▶ _Written problem_
Render the lines of the material from the one containing "The image size is (1456, 832)." through the end of the material as a numbered list, leaving out any blank lines.

---------- Given records ----------

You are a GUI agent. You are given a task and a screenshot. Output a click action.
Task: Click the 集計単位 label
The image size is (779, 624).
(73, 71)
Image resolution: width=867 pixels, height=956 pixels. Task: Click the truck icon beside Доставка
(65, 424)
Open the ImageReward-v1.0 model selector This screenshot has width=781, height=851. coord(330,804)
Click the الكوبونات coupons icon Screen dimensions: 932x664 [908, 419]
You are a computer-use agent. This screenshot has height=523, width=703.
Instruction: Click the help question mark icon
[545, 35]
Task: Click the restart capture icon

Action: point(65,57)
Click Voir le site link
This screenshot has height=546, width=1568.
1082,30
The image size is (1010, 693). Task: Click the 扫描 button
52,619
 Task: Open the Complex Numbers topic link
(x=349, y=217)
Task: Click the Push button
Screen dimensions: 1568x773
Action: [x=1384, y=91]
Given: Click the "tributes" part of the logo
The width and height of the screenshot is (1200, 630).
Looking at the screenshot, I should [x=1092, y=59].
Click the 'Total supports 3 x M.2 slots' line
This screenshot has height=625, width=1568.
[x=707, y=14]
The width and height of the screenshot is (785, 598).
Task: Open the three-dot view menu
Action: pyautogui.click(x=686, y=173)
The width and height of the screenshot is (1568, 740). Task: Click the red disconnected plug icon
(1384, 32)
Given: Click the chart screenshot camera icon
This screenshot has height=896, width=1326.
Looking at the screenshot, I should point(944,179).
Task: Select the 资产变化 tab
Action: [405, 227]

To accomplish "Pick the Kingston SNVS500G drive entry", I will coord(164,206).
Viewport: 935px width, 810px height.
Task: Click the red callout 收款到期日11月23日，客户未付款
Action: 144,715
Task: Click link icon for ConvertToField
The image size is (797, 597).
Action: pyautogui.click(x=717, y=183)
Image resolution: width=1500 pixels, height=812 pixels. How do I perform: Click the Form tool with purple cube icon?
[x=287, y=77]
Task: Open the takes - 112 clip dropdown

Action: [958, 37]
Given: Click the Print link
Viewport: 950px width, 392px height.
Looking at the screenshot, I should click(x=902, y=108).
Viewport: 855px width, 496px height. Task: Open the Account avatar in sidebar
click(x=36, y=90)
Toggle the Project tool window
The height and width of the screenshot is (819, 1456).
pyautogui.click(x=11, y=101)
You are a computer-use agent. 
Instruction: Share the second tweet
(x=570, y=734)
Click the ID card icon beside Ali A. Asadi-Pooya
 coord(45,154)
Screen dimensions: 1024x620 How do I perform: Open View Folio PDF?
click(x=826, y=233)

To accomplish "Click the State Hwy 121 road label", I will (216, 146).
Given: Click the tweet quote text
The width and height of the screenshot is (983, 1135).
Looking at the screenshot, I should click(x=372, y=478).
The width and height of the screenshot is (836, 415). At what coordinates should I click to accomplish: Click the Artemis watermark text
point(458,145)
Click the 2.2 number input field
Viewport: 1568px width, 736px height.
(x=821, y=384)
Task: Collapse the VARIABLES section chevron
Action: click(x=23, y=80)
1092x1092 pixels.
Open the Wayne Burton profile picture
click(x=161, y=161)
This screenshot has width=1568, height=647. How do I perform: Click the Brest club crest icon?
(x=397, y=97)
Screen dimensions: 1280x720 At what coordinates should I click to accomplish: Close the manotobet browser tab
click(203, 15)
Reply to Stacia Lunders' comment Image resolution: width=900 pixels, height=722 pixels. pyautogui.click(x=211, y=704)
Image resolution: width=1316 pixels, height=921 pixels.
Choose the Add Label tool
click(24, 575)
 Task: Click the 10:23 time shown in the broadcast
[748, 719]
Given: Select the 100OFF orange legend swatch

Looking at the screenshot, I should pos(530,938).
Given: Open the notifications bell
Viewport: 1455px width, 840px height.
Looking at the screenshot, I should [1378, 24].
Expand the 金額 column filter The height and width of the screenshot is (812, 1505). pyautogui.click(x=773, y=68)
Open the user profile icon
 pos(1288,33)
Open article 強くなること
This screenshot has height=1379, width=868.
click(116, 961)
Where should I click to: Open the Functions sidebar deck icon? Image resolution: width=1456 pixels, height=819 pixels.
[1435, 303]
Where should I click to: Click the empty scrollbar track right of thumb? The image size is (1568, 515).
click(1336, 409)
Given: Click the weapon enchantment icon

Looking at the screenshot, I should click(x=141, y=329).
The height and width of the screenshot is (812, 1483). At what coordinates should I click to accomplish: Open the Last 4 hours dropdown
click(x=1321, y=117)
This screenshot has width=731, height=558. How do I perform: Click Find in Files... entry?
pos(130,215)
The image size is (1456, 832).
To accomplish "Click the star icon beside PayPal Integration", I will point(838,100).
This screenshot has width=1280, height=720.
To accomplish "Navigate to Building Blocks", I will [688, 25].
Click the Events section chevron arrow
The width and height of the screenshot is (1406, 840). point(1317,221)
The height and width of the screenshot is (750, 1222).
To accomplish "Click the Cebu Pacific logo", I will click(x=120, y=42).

----------

▶ _Task result_
1. The image size is (1456, 832).
2. To accomplish "Click the star icon beside PayPal Integration", I will point(838,100).
3. This screenshot has width=1280, height=720.
4. To accomplish "Navigate to Building Blocks", I will [688, 25].
5. Click the Events section chevron arrow
6. The width and height of the screenshot is (1406, 840). point(1317,221)
7. The height and width of the screenshot is (750, 1222).
8. To accomplish "Click the Cebu Pacific logo", I will click(x=120, y=42).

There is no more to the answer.